Por cálculo seriam cerca de duas dezenas de elementos aqueles que abriam fogo sobre as instalações do Aeródromo. Ficámos desnorteados obviamente, mas isso não nos tirou o discernimento suficiente ainda, para sairmos da camarata e ocupar-mos posições nas instalações do AM. Alguns ocuparam a torre que fica contígua ás camaratas e outros assim como eu, ocuparam o edifício de rádio transmissões onde tinha-mos aquelas “guaritas internas“ que nos permitiam abrir fogo sem nos expor-mos demasiado. Esta situação durou cerca de 30 minutos, 30 longos minutos.
Entretanto e assim como tudo começara, num ápice, tudo acabara. O silêncio fez-se sentir e percebemos que aqueles que nos haviam atacado haviam desaparecido como que por magia, o que até nem era difícil devido à enorme mata que envolvia o Aeródromo e à escuridão que era bem densa nessa noite. Entretanto, havia sido solicitado auxilio a Henrique de Carvalho, contando que estávamos debaixo de fogo e de lá disseram que de imediato ia partir um avião com pessoal para nos apoiar. Ouvi pessoalmente a transmissão pois estava no Posto de Rádio na altura. Também conseguimos contactar com o aquartelamento do Exército que ficava mais perto de nós, mas foi-nos dito que seria demasiado arriscado intervirem e depois porque necessitariam de ordens que nunca chegariam.
Era assim uma espécie de salve-se quem puder e nessa não me meto. A noite foi passando e o silêncio continuava. Ninguém dormiu nessa noite e de manhã cada um ostentava bem os indícios daquela directa.
Mas nós perguntávamos, e o avião que vinha de Henrique de Carvalho, onde está ? Não tinha vindo durante a noite mas depois e pela transmissão de bordo entre o Posto de Rádio e a aeronave ficamos a saber que haviam partido de Henrique de Carvalho por volta das 08h00 (só ?) da manhã . Era demasiado arriscado voar de noite foi o que nos disse o Sargento Serras (MMA), dado que os nossos aviões não estavam preparados para o fazer. Pois e se com muitos mas à mistura, se tudo tivesse sido diferente então teríamos sucumbido ali e seríamos mais uns quantos números a acrescentar à lista de baixas da 2ª. RA. Claro que ficámos a saber que apenas podíamos contar connosco. Depois claro e bem à portuguesa, fizeram-se valas de protecção em torno de todos os edifícios do AM, criou-se uma zona neutra de separação entre duas vedações com algumas minas implantadas e edificou-se 4 casas mato munidas de potentes holofotes e camarata na sua base. Um verdadeiro mini-forte.

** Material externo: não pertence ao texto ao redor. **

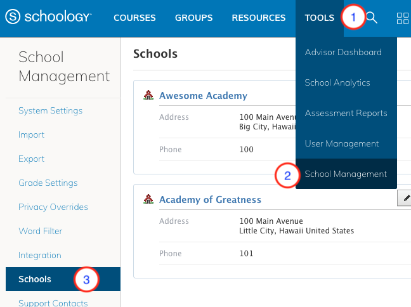Select User Management in Tools menu
The height and width of the screenshot is (307, 411).
pyautogui.click(x=341, y=143)
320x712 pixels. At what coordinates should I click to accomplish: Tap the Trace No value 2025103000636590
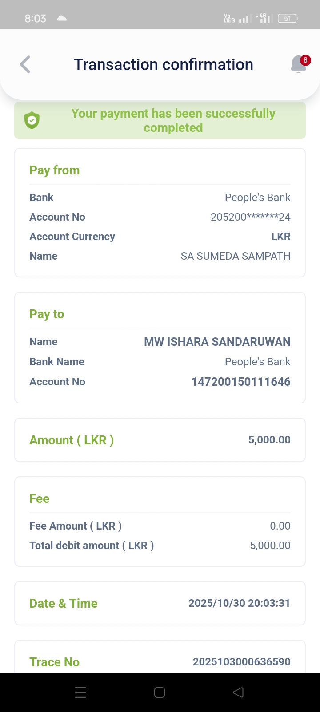[241, 661]
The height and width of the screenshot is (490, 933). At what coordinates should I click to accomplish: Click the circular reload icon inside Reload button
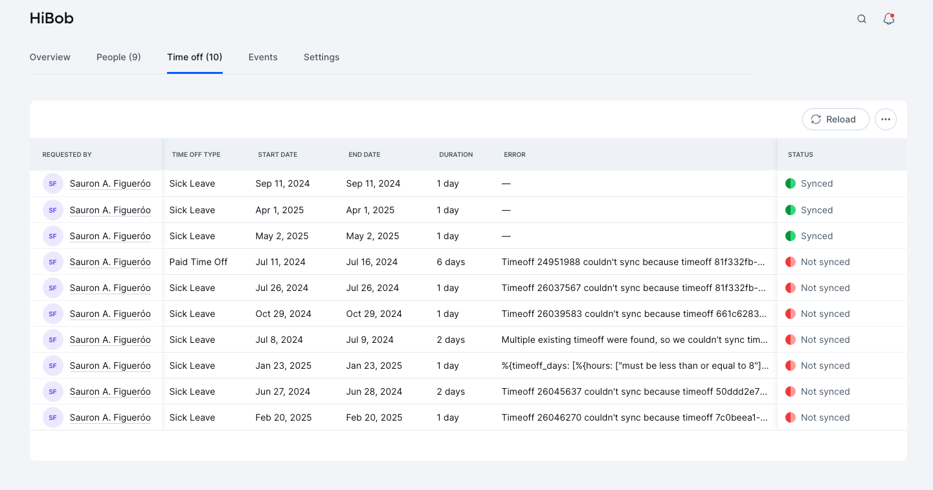[x=816, y=119]
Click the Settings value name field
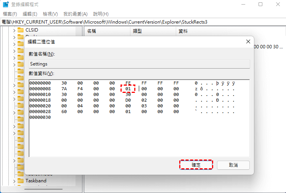Viewport: 286px width, 193px height. pyautogui.click(x=139, y=64)
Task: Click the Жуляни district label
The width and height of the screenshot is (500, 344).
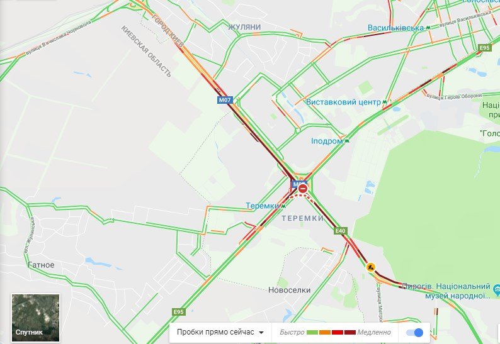Action: click(x=244, y=27)

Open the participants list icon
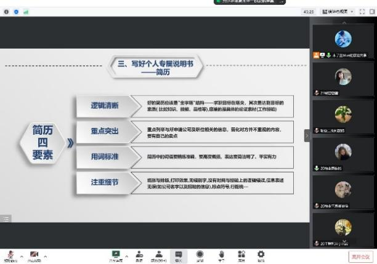click(x=159, y=254)
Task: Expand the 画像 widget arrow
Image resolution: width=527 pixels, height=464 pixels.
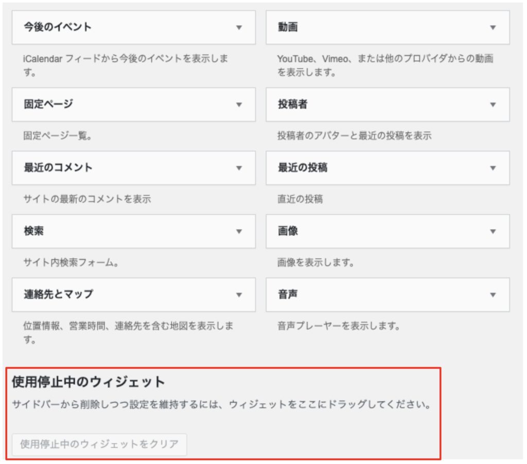Action: click(493, 232)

Ainda e numa reunião nessa mesma manhã, como todo o pessoal ali em serviço no AM foi-nos pedido algum silêncio sobre o caso. Claro que e apesar do segredo solicitado, ainda um número significativo de militares vieram a saber deste acontecimento, mas muitos outros nunca chegaram a ter conhecimento do mesmo.
É pois para esses que aqui relato em traços sucintos o que aconteceu naquele noite de Verão no Camaxilo. Para aqueles que de alguma forma estão ligados a este acontecimento, sentirão que o coração se enternece ao recordar aqui e agora aquela noite, já tão distante.